--- Start TEXT PROVIDED ---

Prevention needs to balance actors and structures

As the American academic Barnett Rubin poignantly observed in 2002, “all prevention is political”: Constraining the repertoire of elite actions is inherently disruptive. Preventive action rests on a forward-looking, proactive and conflict-sensitive attitude, requiring courage and close interaction with people in the target society. International influence, though, is heavily circumscribed, and may be subject to geopolitical interests, regional rivalries, economic priorities, and divergent political preferences of local elites. Prevention is also disruptive within bureaucratic organizations, as it often entails questioning established relationships and accepted analyses in addition to imagining scenarios and new ways of engaging. In short: Prevention is not a separate activity, but rather a normative objective that affects diplomatic interactions across conflict stages.

Politics in countries at risk of armed conflict is often highly personal and informal. A thorough understanding of the nature of elite bargains by national stakeholders must incorporate both psychological factors and an analysis of a conflict’s political economy. Leaders in state-society conflicts may be geared more towards immediate political survival than reputational concerns, which has consequences for preventive diplomacy. Standard diplomatic appeals to leaders’ legacy or long-term interests may thus be ineffective. Diplomats need to balance the respective roles of structures and actors operating within them. In my research, I discuss how they do so across three levels of the diplomatic process at the country level: Knowledge production, political engagement, and international coordination.

Frontline diplomats are exposed to cognitive short cuts

When analyzing the politics of their host countries, frontline diplomats are exposed to cognitive shortcuts. Knowledge production involves balancing countervailing interpretations. Organizational rules and professional conventions dispose frontline diplomats towards a bias favoring the legitimacy held by formal state institutions. Even beyond the state, external actors easily assume a strong link between national stakeholders and local sources of power, and patron-client relations are often difficult to identify for outsiders. Diplomats need to reconcile structural forces such as ethnicity, religion, economic inequality, and ideology with the agency of their local interlocutors: Is their behavior an aberration or an expression of the governing political economy? Diplomats with long-term expertise are often more adept at recognizing such structural forces – but may also fail to update their beliefs and perceptions with changing elite incentives. This was the case following the independence of South Sudan in 2011, when many long-term observers struggled to recognize how the creation of the state had exacerbated internal tensions in the ruling elite. Such changes can be difficult to identify in bureaucratic systems that talk to each other mainly in writing, and that value conformity over questioning an internal consensus.

--- End TEXT PROVIDED ---

_TASK GOAL_: Revise the text on conflict prevention starting with "Politics in countries" and going on through "and international coordination.", putting "unofficial" in place of "informal".

--- Start DATA SEGMENT ---

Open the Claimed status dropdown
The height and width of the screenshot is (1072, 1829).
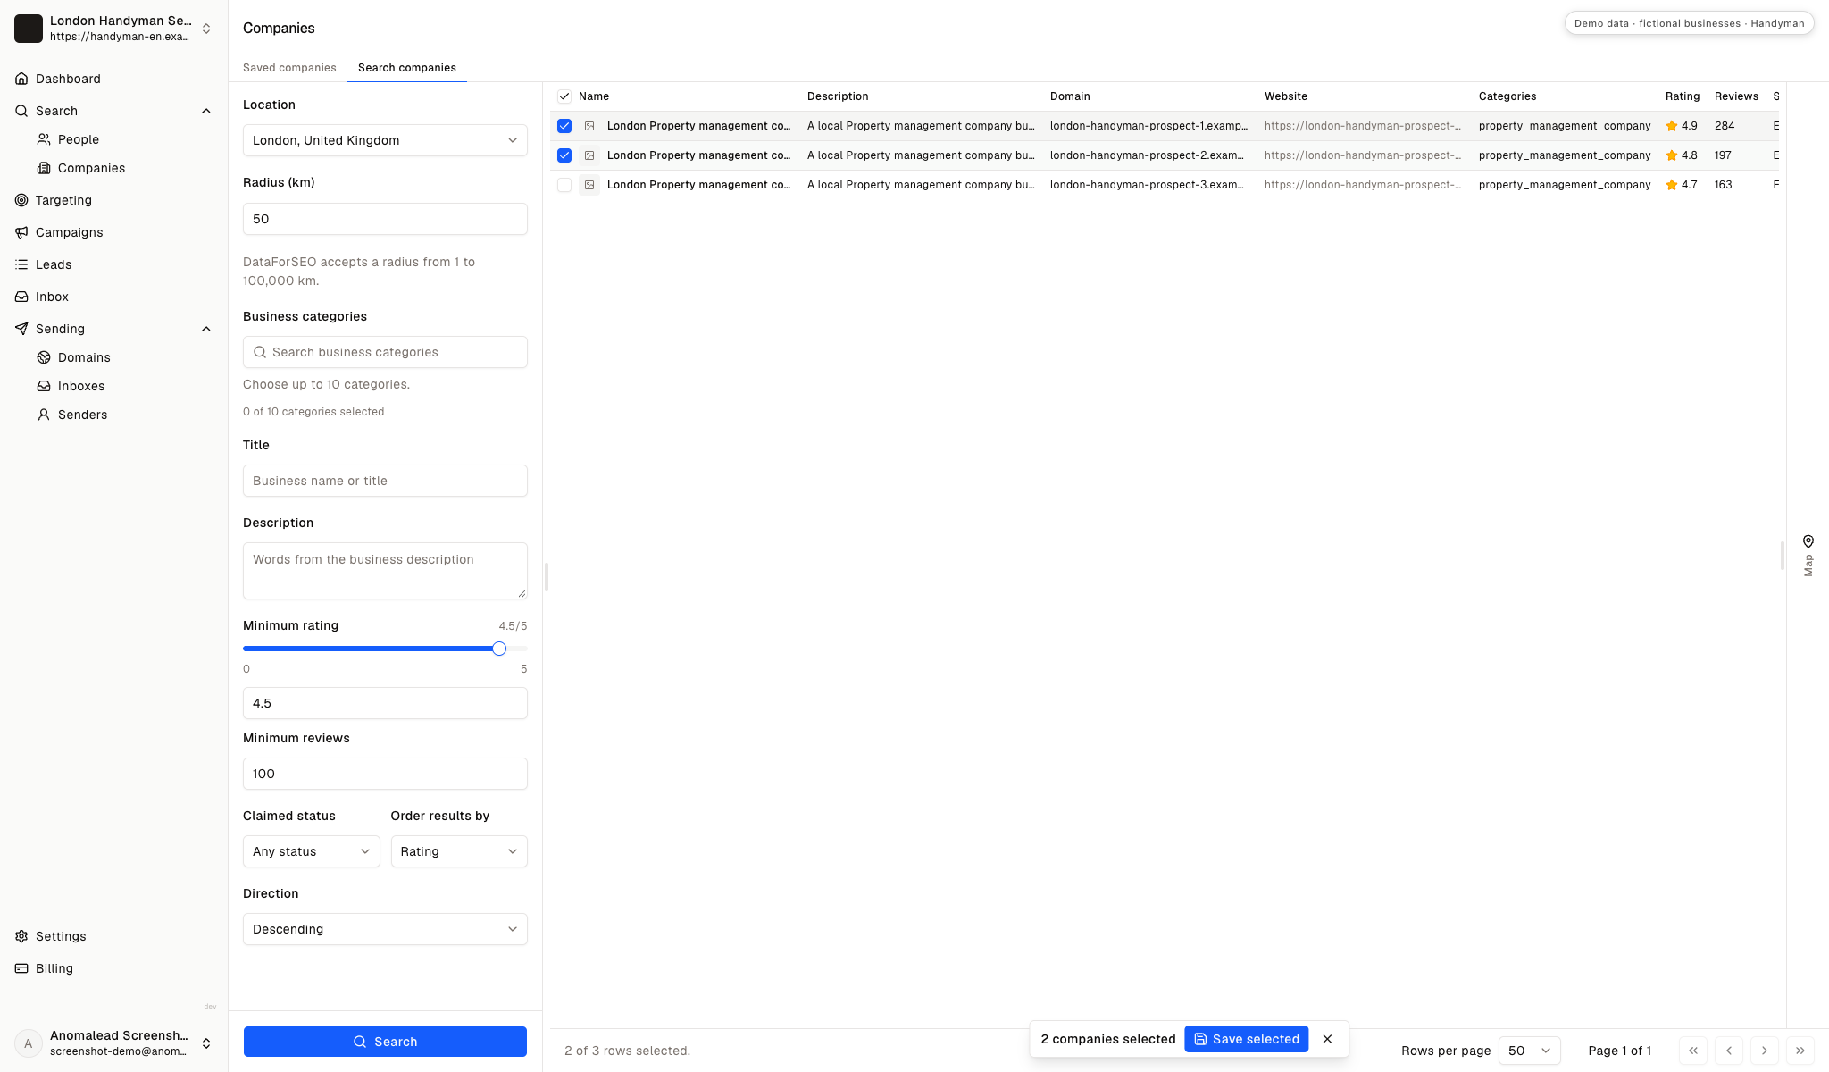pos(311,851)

--- End DATA SEGMENT ---

_FULL ANSWER_:
Politics in countries at risk of armed conflict is often highly personal and unofficial. A thorough understanding of the nature of elite bargains by national stakeholders must incorporate both psychological factors and an analysis of a conflict’s political economy. Leaders in state-society conflicts may be geared more towards immediate political survival than reputational concerns, which has consequences for preventive diplomacy. Standard diplomatic appeals to leaders’ legacy or long-term interests may thus be ineffective. Diplomats need to balance the respective roles of structures and actors operating within them. In my research, I discuss how they do so across three levels of the diplomatic process at the country level: Knowledge production, political engagement, and international coordination.